So in economics, there’s something called the boom bust cycle, which basically states that in capitalism, you have the economy booming, then suddenly, for whatever reason, it collapses. It’s called a boom bust cycle. And the idea is that if you study economics, they teach you that this is just a natural part of capitalism because in good times, people spend too much money. They become overconfident.
And so then they waste a lot of money, and then it collapses. The economy churns bad, and so you have to focus on being more lean and efficient and resilient. So think of, you know, gaining weight. You gain too much weight, and then you feel bad, so then you lose weight. And that’s the idea of the boom bust cycle.
The problem though is that no one can explain properly how and why suddenly the bubble pops. What is the mechanism or trigger for the collapse? If you study economics, you will never ever know the answer.
A Speculative Exploration
So we are going to focus on speculation today. Again, the Internet will knows this, but I’ve never studied economics. I don’t know much about economics, but I’m curious as to why this happens. Why is it that bubbles pop? How do economies rise and fall?
So I’m not an expert. I’m not even a professor. Yes, I understand. But what I do is I engage in speculation for fun, for entertainment. So just see this as a fun class where we’re going to explore some fun topics that have no scholarly basis. So just keep this in mind, guys.
The Boom Bust Cycle: Andrew Ross Sorkin’s Explanation
So let’s look at very quickly the main explanation for why booms and busts happen. And this is from Andrew Ross Sorkin, who is probably the most influential financial journalist in America. And he wrote a book called 1929, which looks at the stock market collapse of 1929, and he offers a very good explanation as to why it happened.
So, Emma, could you read for me, please?
EMMA: Of course.
“Lengthy uninterrupted booms like the one in the 1920s produce a collective delusion. Optimism becomes a drug or a religion or some combination of both. People lose their ability to calculate risk and distinguish between good ideas and bad ones.”
PROFESSOR JIANG: So again, this is a set explanation for why there’s a bubble burst — because it’s delusional, and then it’s like you fly too high. But you’re not supposed to fly, so then you fall down to the ground eventually. It’s just gravity. The idea of gravity.
####
-- INSTRUCTIONS --
**A)** Please answer these questions about the boom bust cycle lecture:
(i) What book by Andrew Ross Sorkin is mentioned?
(ii) What everyday comparison is used to explain the boom bust cycle?
(iii) According to the quoted passage, which two abilities do people lose during lengthy booms?
**B)** Repeat word for word the part of the boom bust cycle lecture that begins at the words "So I’m not an" and stops after the words "EMMA: Of course.".

-- RECORD LIST --
####
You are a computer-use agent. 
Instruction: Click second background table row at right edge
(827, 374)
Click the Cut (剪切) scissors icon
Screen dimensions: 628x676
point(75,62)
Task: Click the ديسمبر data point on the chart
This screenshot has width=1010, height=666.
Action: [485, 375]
####
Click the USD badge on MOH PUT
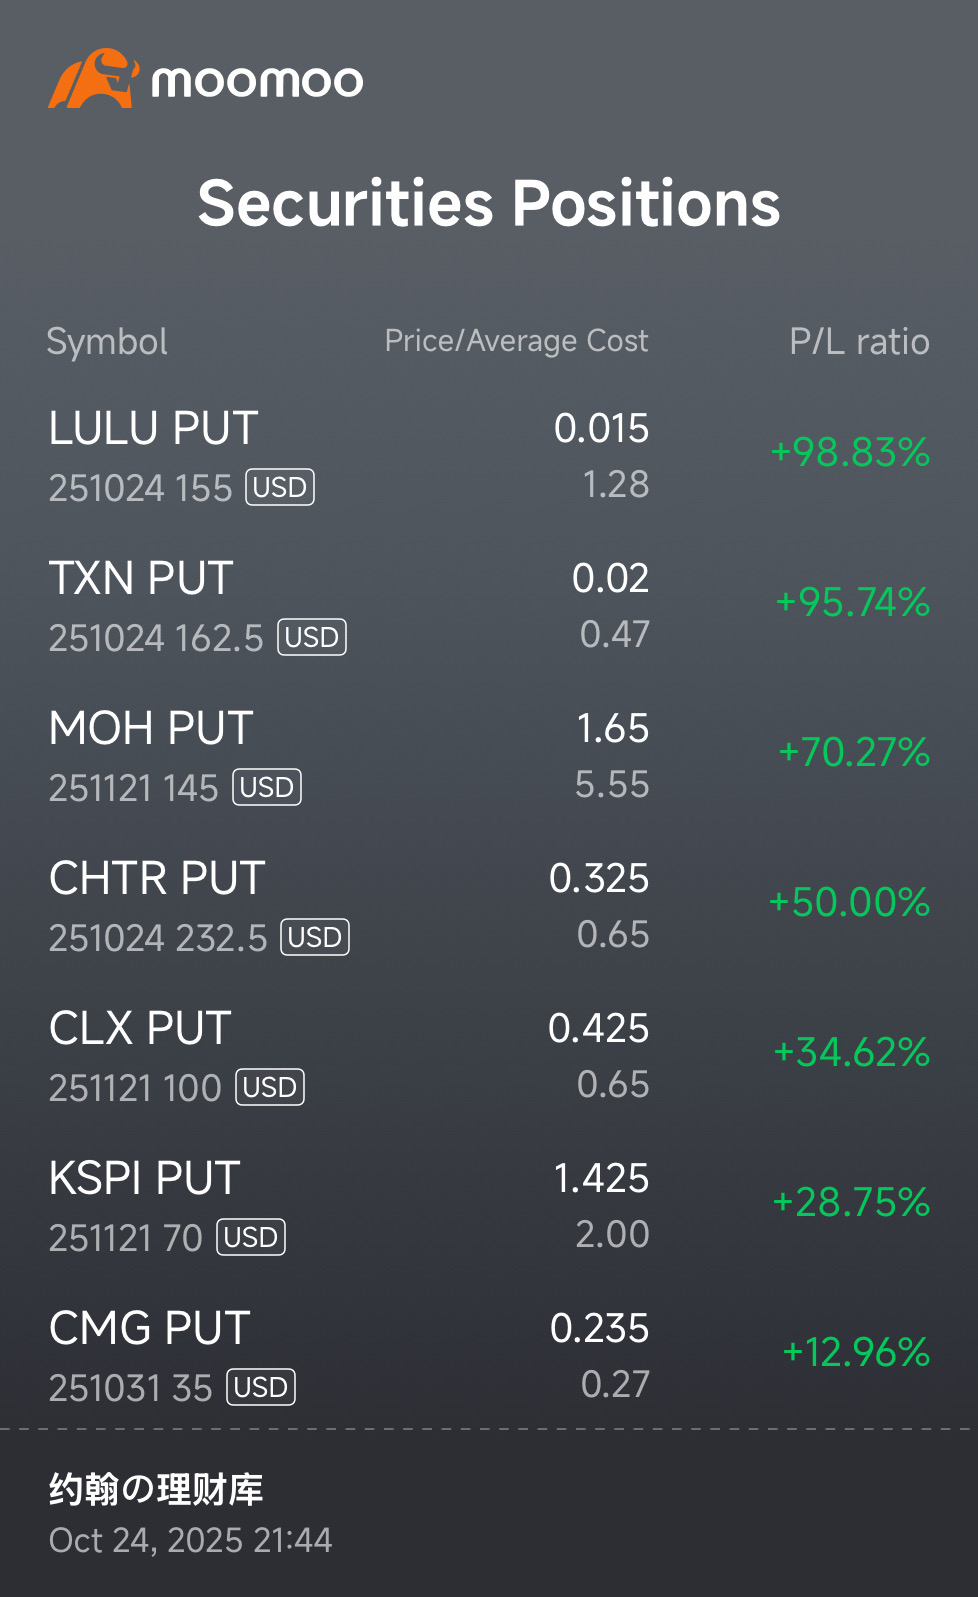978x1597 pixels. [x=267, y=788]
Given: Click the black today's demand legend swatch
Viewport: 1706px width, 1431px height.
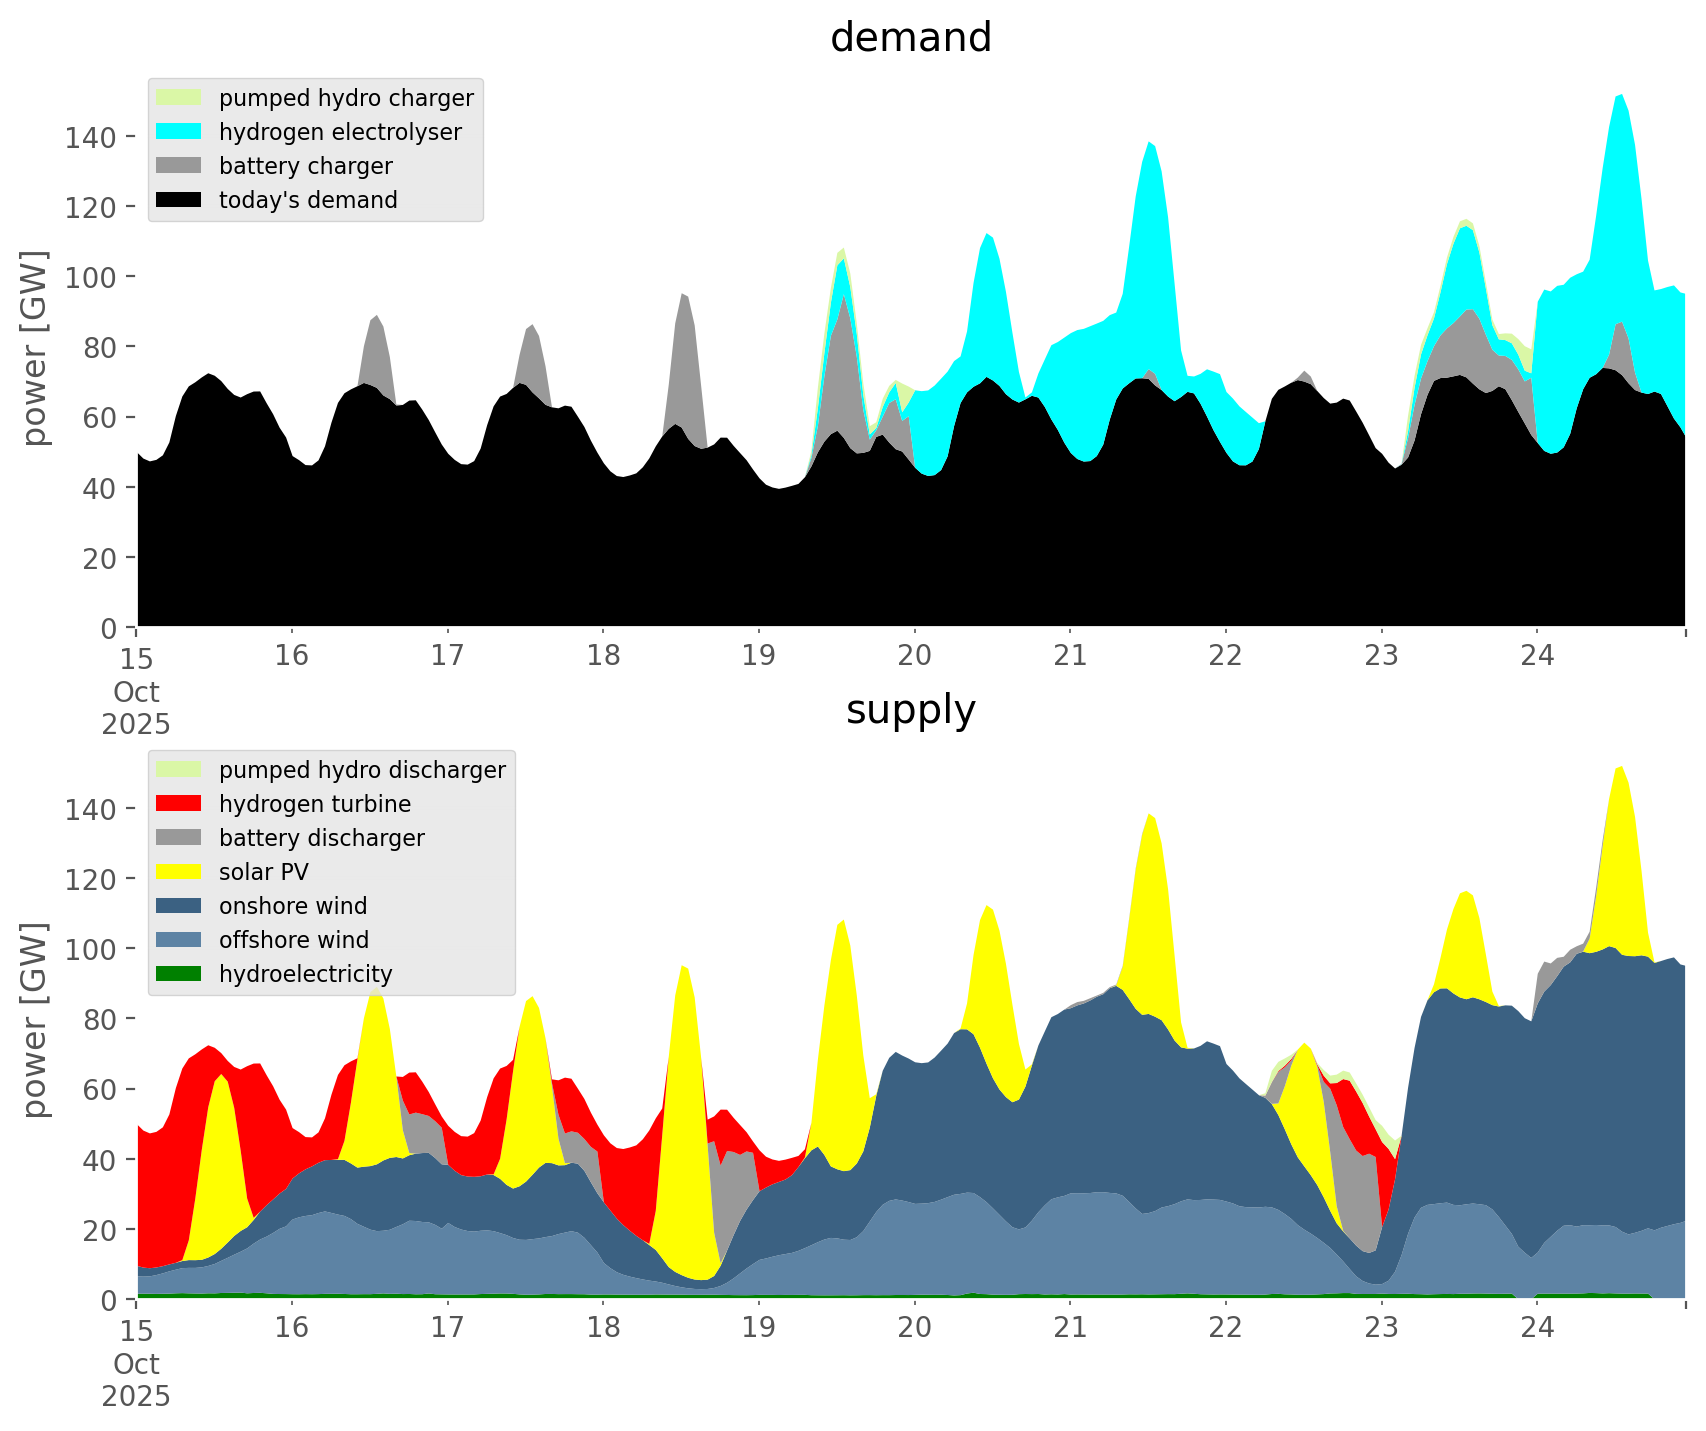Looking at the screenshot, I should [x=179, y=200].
####
-- PROBLEM SOLUTIONS --
**A)**
(i) 1929
(ii) Gaining too much weight, feeling bad, and then losing weight.
(iii) The ability to calculate risk and the ability to distinguish between good ideas and bad ones.

**B)**
So I’m not an expert. I’m not even a professor. Yes, I understand. But what I do is I engage in speculation for fun, for entertainment. So just see this as a fun class where we’re going to explore some fun topics that have no scholarly basis. So just keep this in mind, guys.
The Boom Bust Cycle: Andrew Ross Sorkin’s Explanation
So let’s look at very quickly the main explanation for why booms and busts happen. And this is from Andrew Ross Sorkin, who is probably the most influential financial journalist in America. And he wrote a book called 1929, which looks at the stock market collapse of 1929, and he offers a very good explanation as to why it happened.
So, Emma, could you read for me, please?
EMMA: Of course.